Dr. Theiß von der Zuckerfabrik Bedburg ging auf die einzelnen Beschwerden ein, gab jedoch keinen Grund für die Unterschiede an, die sich in den Prozentsätzen zwischen Elsdorf und Bedburg ergeben. Er stellte jedoch fest, daß es bezüglich der Zuckerprozente in letzter Zeit bedeutend besser geworden sei. Der Zuckergehalt der Rüben nach Gruppe A und der Gruppe B sei kaum unterschiedlich. Um eine ordnungsmäßige Abwicklung der Anfuhr zu gewährleisten, sei die

strenge Einhaltung des Lieferplanes erforderlich.

Herr Einers von der Zuckerfabrik Elsdorf bat ebenfalls, den Lieferplan einzuhalten. Daß die Wünsche der Landwirte im Lieferplan nicht berücksichtigt wurden, liegt daran, daß die meisten Rübenanbauer die ihnen von der Fabrik zugesandten Karten nicht beantwortet hätten. Er lud die Ortsvorsitzer zu einer Besichtigung der Zuckerfabrik Elsdorf ein, damit sie an Ort und Stelle sich den Fabrikationsgang ansehen können.

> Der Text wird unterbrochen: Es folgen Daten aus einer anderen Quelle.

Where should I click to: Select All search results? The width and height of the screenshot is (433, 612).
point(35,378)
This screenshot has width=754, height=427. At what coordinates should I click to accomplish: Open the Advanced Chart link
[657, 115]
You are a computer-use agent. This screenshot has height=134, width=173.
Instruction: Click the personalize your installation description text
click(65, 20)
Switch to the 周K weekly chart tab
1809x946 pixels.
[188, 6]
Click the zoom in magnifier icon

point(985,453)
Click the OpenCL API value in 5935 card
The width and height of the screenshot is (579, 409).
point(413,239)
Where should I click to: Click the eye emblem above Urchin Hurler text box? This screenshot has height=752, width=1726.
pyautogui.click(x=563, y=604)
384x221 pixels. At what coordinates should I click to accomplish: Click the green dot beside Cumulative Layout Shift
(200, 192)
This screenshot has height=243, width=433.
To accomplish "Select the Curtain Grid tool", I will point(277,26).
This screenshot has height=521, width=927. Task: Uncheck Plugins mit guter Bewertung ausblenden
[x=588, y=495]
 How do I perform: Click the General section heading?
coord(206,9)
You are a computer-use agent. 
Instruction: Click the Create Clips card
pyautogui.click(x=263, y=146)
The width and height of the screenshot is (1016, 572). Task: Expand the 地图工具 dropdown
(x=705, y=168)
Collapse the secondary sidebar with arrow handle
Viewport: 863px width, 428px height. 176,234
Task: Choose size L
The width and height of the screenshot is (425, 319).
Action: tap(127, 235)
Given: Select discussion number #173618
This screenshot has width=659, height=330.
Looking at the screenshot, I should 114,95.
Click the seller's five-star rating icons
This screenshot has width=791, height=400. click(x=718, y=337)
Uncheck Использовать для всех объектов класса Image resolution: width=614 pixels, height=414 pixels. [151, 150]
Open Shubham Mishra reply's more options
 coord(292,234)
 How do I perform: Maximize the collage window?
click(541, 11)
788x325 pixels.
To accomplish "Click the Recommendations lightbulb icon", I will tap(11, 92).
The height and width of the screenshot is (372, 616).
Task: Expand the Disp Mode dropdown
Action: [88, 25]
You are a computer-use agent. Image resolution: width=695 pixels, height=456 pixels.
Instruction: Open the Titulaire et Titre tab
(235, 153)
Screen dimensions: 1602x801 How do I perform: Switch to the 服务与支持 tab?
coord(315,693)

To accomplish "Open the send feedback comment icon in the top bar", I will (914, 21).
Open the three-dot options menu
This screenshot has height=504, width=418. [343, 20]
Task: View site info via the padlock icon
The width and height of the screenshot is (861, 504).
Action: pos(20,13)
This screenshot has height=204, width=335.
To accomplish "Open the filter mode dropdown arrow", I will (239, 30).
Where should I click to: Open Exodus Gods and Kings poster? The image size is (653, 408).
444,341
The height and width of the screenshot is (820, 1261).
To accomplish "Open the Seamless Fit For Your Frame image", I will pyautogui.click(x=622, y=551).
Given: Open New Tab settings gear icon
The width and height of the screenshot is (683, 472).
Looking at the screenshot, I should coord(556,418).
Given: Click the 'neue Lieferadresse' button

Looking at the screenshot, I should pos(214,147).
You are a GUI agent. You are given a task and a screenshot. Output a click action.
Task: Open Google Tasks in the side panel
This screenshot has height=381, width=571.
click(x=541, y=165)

Abschließend nahm OLR Huber noch einmal das Wort und erklärte, er werde dafür Sorge tragen, daß von seiten des Rübenbauerverbandes

bestehende Mängel weitgehend abgestellt

würden. Die Probeentnahme soll korrekt und bei allen Fabriken gleich gehandhabt werden. Die Rübenobmänner hätten die Aufgabe, hier nach dem Rechten zu sehen. Die Erfahrungen dieses Jahres werden bei der nächstjährigen Zuckerrübenkampagne nutzbringend verwertet werden können.

Kreisvorsitzender Esser dankte dem Redner für seine Ausführungen und berichtete dann über die Kreistagssitzung in Elsdorf. Daß sich der Kreistag bezüglich der im Kreise vorhandenen Wildschäden für Abhilfe verwandt hat, wurde dankbar von den versammelten Ortsvorsitzenden anerkannt. Die Bemühungen der Kreisverwaltung in diesem Sinne werden von der Bauernschaft unterstützt. Landwirtschaftsrat Leßmann gab bekannt, daß nach Artikel 3 Abs. 2 der britischen Verordnung 210 die Länder verpflichtet sind, die Wildschäden ohne Anrechnungsmöglichkeit auf die Besatzungskosten in den beschlagnahmten Revieren zu ersetzen. Zum Schluß sprach Herr Keutgen von der Mittelstandshilfe noch kurz über die Ziele der Krankenkasse.